In late 2009, the Fed launched an unprecedented bond-buying drive to boost the economy and make more credit available, spending some $1.7 trillion on mortgage-backed securities and Treasuries before it ended in March 2010. It then initiated a second round of easing that wrapped up in June, in which $600 billion of bonds were bought.
But the US economy remains weak, prompting the possible launch of a QE3. A Reuters/Ipsos poll released on Wednesday shows that the number of Americans who believe the country is on the wrong economic track rose to 63 percent this month, up from 60 percent in June. The country's jobless rate rose to 9.2 percent in June from 9.1 percent in May.
The US hit its $14.3 trillion debt limit on May 16. US President Barack Obama and the Republicans are bogged down in negotiations to raise the borrowing limit before the Aug 2 deadline.
Also on Wednesday, global rating agency Moody's Investor Service put the Aaa bond rating of the US government on review for a possible downgrade, citing the "rising possibility that the statutory debt limit will not be raised on a timely basis", which would lead to a default on US Treasury debt obligations.
The agency in early June had issued a statement warning that it would carry out this review in mid-July unless "there was meaningful progress in negotiations to raise the debt limit".
Steven Hess, senior credit officer at Moody's, told China Daily that such a review doesn't happen often and the last time Moody's put only certain Treasury bonds (that had interest rates coming due) on review for downgrade was in 1996.
"We just want to have the market on notice that the rating will go down if an interest payment is missed," Hess said.
Shortly after Moody's announcement, Beijing-based rating agency Dagong Global Ratings Co Ltd, which downgraded the credit rating for the US to A+ from AA in November (after the Federal Reserve launched a second round of quantitative easing), said it might knock down the US rating again.
"In the coming three to six months, if there is no major event to make real improvement in the fiscal situation in the United States, we will definitely downgrade the US sovereign rating," said Guan Jianzhong, president of Dagong, in a Reuters interview.

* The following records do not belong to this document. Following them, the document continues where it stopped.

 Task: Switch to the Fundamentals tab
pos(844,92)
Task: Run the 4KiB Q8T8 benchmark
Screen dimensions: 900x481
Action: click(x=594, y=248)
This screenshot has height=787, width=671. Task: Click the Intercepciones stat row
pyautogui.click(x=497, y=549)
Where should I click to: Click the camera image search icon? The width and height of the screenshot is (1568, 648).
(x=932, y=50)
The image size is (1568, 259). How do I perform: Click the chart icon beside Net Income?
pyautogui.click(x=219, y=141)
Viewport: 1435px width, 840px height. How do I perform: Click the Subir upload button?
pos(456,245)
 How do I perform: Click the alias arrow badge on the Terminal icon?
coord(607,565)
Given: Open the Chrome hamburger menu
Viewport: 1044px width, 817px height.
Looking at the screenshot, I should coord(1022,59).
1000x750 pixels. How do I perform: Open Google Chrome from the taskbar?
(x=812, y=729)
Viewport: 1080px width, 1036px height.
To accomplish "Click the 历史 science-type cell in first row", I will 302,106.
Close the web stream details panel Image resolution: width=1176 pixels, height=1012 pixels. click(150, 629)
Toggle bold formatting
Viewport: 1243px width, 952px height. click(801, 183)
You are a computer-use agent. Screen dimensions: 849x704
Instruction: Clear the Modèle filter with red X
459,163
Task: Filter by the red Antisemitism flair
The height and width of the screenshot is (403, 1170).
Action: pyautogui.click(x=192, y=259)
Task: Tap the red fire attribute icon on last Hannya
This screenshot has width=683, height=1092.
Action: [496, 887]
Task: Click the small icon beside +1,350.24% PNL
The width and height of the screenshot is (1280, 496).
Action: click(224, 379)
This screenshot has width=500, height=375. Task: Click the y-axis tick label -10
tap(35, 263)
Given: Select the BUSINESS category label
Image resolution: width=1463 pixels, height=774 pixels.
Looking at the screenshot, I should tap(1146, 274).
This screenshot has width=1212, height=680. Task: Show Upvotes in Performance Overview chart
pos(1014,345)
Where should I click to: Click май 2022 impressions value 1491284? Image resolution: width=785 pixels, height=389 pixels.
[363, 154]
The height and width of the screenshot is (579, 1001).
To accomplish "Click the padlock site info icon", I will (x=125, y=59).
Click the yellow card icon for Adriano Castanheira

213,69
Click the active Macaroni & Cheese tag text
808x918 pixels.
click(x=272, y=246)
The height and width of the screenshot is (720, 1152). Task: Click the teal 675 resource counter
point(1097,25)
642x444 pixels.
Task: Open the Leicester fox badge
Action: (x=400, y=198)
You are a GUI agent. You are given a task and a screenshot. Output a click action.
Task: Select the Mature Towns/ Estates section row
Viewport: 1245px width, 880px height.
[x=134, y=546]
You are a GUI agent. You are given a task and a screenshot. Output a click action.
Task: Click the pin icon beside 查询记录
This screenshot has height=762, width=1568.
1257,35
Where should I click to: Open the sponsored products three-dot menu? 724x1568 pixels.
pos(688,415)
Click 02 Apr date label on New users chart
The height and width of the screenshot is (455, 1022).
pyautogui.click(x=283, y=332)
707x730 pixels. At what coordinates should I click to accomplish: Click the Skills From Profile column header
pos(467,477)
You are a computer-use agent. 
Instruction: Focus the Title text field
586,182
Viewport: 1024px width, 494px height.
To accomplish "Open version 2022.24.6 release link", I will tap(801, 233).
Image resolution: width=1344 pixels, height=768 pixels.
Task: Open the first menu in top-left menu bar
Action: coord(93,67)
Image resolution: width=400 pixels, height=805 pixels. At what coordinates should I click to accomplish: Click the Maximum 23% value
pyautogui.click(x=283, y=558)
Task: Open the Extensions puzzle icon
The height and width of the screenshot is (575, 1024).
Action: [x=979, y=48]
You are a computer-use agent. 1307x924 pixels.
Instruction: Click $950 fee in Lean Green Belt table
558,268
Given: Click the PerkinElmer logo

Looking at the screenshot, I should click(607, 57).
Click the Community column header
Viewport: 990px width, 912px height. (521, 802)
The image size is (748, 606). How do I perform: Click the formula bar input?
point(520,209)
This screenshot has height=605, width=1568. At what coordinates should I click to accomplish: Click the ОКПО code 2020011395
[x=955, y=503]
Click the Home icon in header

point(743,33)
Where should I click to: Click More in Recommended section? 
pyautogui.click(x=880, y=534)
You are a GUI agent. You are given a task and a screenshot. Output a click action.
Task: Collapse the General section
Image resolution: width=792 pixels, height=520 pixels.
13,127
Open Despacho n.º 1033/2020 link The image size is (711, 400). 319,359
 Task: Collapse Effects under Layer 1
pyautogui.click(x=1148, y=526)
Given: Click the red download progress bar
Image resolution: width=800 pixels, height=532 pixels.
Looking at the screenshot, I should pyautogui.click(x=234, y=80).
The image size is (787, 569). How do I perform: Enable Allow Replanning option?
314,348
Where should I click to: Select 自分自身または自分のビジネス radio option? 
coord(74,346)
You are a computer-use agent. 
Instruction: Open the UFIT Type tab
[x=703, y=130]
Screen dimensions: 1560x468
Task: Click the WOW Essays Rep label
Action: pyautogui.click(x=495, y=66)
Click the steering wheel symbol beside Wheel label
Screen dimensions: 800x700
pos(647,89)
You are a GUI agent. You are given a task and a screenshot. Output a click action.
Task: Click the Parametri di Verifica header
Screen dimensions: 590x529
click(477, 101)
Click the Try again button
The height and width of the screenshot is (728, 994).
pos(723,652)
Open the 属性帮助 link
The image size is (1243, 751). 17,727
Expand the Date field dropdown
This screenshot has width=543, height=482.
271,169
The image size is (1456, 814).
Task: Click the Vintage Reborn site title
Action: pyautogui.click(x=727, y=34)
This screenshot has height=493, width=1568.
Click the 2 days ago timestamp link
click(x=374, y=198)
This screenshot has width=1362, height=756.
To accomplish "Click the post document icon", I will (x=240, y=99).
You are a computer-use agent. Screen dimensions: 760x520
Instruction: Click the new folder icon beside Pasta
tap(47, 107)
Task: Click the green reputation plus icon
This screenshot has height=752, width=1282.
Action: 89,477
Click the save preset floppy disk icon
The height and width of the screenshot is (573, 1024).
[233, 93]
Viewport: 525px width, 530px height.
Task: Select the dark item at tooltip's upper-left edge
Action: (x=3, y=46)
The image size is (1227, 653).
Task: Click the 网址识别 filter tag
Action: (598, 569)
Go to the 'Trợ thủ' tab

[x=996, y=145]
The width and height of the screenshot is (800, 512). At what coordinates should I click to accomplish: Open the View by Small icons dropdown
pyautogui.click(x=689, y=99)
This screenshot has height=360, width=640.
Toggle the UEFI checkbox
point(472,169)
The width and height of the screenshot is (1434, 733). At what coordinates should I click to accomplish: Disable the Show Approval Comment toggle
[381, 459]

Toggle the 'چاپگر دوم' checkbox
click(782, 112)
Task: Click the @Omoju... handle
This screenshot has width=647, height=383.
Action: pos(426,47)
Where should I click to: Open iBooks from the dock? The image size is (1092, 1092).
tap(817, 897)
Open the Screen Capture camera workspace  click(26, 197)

China is the largest foreign holder of United States Treasuries and it bought more federal bonds in April for the first time since October despite concerns over the US debt level. According to the Treasury International Capital report, or the TIC, China's purchases of US debt rose $7.6 billion to $1.15 trillion in April - the first month-on-month increase since its holdings reached $1.18 trillion in October.
Bernanke's hint of a QE3 could also be a strategy to pressure lawmakers to agree on raising the US debt ceiling, analysts said.
"If the Fed continues to print more money (as Bernanke hinted), it will drag China into a protracted war to limit liquidity and tame inflation," said Lu Zhengwei, chief economist with Industrial Bank Co Ltd.
China's consumer inflation already surged to a three-year high of 6.4 percent in June, according to the National Bureau of Statistics. This was partly attributable to quantitative easing measures by the US which drove global capital into the more lucrative developing markets, including China, analysts agreed.
"It will be very bad news for emerging countries," Lu said.
Those countries may have to continually tighten their monetary stance, such as by raising interest rates, further incurring capital inflows, Lu said.
Cao Fengqi, director of the Finance and Securities Research Center at Peking University, told China Daily that a QE3 would lead to faster appreciation of the yuan against the dollar.
According to Cao, if the easing policy became a reality, the resulting flood of US dollars means a faster depreciation of the greenback, whichthreatens the security of China's foreign exchange stockpile as it will reduce the real value of the dollar-denominated reserves.
Wei Tian contributed to this story.
China Daily
(China Daily 07/15/2011 page1)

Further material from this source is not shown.